Python Forum
Loop through all files in a directory?
Thread Rating:
  • 0 Vote(s) - 0 Average
  • 1
  • 2
  • 3
  • 4
  • 5
Loop through all files in a directory?
#1
Hello,

I need to find all the files located under a given directory, including all the sub-directories it may contain.

Is this a/the right way to do it?

import os
import glob

for filename in glob.iglob(r".\parent" '**/**', recursive=True):
  #ignore sub-directories, just grab files
  if not os.path.isdir(filename):
    print(filename)
Thank you.
Reply
#2
You could use
import os
root = '.'
files = [os.path.join(d, f) for d, _, files in os.walk(root) for f in files]
print(files)
« We can solve any problem by introducing an extra level of indirection »
Reply
#3
Use Path from pathlib module.
This is the modern way to handle paths.

Mostly all methods, which are functions in os and os.path for path handling, are attached to the Path object. Some are missing, but it's very useful to handle paths across different operating systems.

Path.home()
returns a PosixPath of the home directory on Linux.
On Windows it returns a WindowsPath, which points to the right home directory.
I think macOS is similar to Linux.

from collections.abc import Generator
from pathlib import Path


def get_files(root: str | Path) -> Generator[Path, None, None]:
    """
    Generator, which recursively yields all files of a directory
    """
    for path in Path(root).rglob("*"):
        if path.is_file():
            yield path


all_files = list(get_files(Path.home().joinpath("Downloads/")))
Almost dead, but too lazy to die: https://sourceserver.info
All humans together. We don't need politicians!
Reply
#4
Thank you.

(Apr-22-2024, 07:10 PM)Gribouillis Wrote:
files = [os.path.join(d, f) for d, _, files in os.walk(root) for f in files]

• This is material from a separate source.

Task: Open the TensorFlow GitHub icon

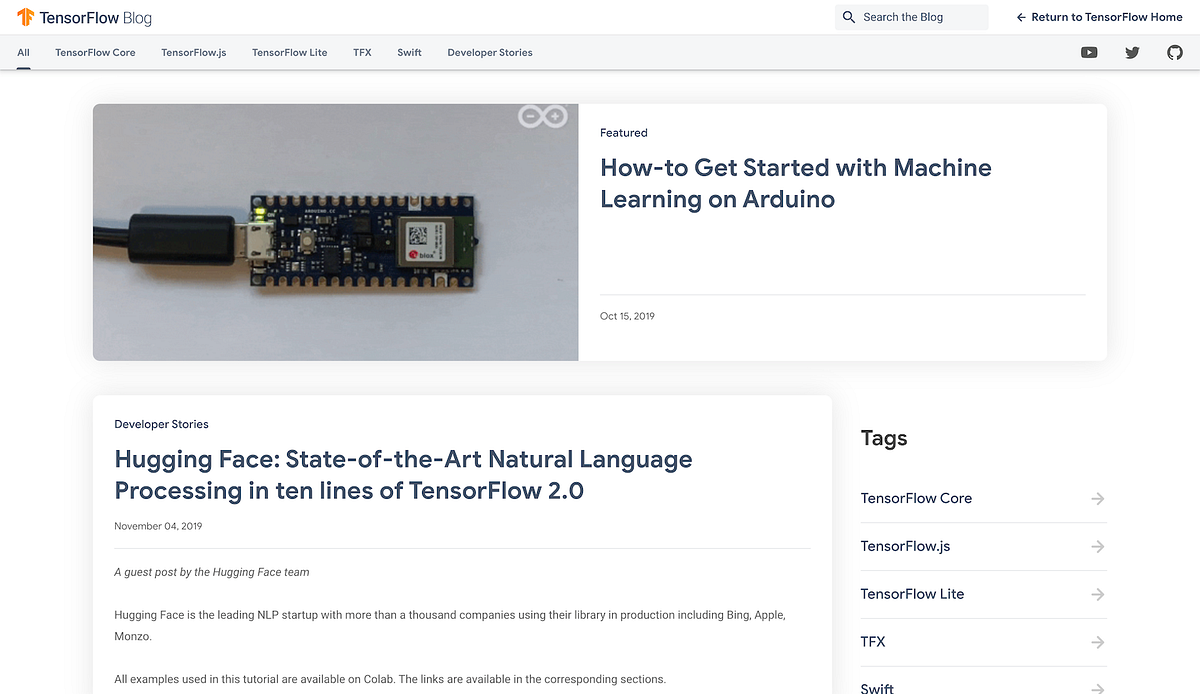Action: 1175,52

I'm not used to one-liners. Am I correct in understanding it's the equivalent of the following?

def somefunc:
  for d, _, files in os.walk(root)
    for f in files
      return os.path.join(d, f)
(Apr-22-2024, 07:17 PM)DeaD_EyE Wrote:
from collections.abc import Generator
from pathlib import Path

def get_files(root: str | Path) -> Generator[Path, None, None]:
    """
    Generator, which recursively yields all files of a directory
    """
    for path in Path(root).rglob("*"):
        if path.is_file():
            yield path

all_files = list(get_files(Path.home().joinpath("Downloads/")))

I've never seen that syntax (def get_files(root: str | Path) -> Generator[Path, None, None]:) . I'll have to do some read up.
Reply
#5
I agree with Dead_EyE, Path is very useful, because it will work for different operating systems and it has other tricks up its sleeve!

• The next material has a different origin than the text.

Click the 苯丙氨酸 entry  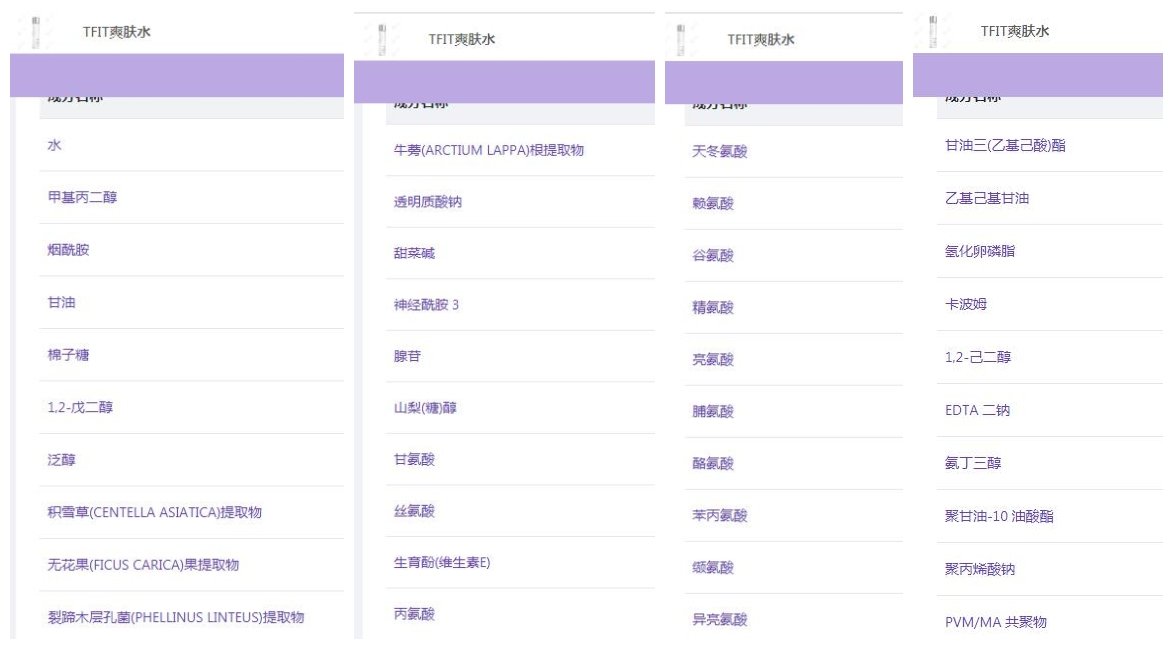coord(719,515)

if filename.is_file() means you won't pick up directories or their contents.

from pathlib import Path
import sys 
 
# mydir looks like: PosixPath('/home/pedro/temp')
mydir = Path('/home/pedro/temp')
# create a generator: filelist <generator object <genexpr> at 0x7ad729970900>
filelist = (filename for filename in mydir.iterdir() if filename.is_file())
# create a list of files
file_list = [filename for filename in mydir.iterdir() if filename.is_file()]

# have a look at the files
for f in filelist:
    print(f)

# use Path to look at the files
# need to recreate the generator
filelist = (filename for filename in mydir.iterdir() if filename.is_file())

for filename in filelist:
    print(f"\nfilename: {filename.name}")
    print(f"file suffix: {filename.suffix}")
    print(f"full path: {filename.resolve()}")
    print(f"filepath parts: {filename.parts}")
The advantage of the generator is size. Imagine you had millions of files. The list would be very big in memory. The generator is tiny!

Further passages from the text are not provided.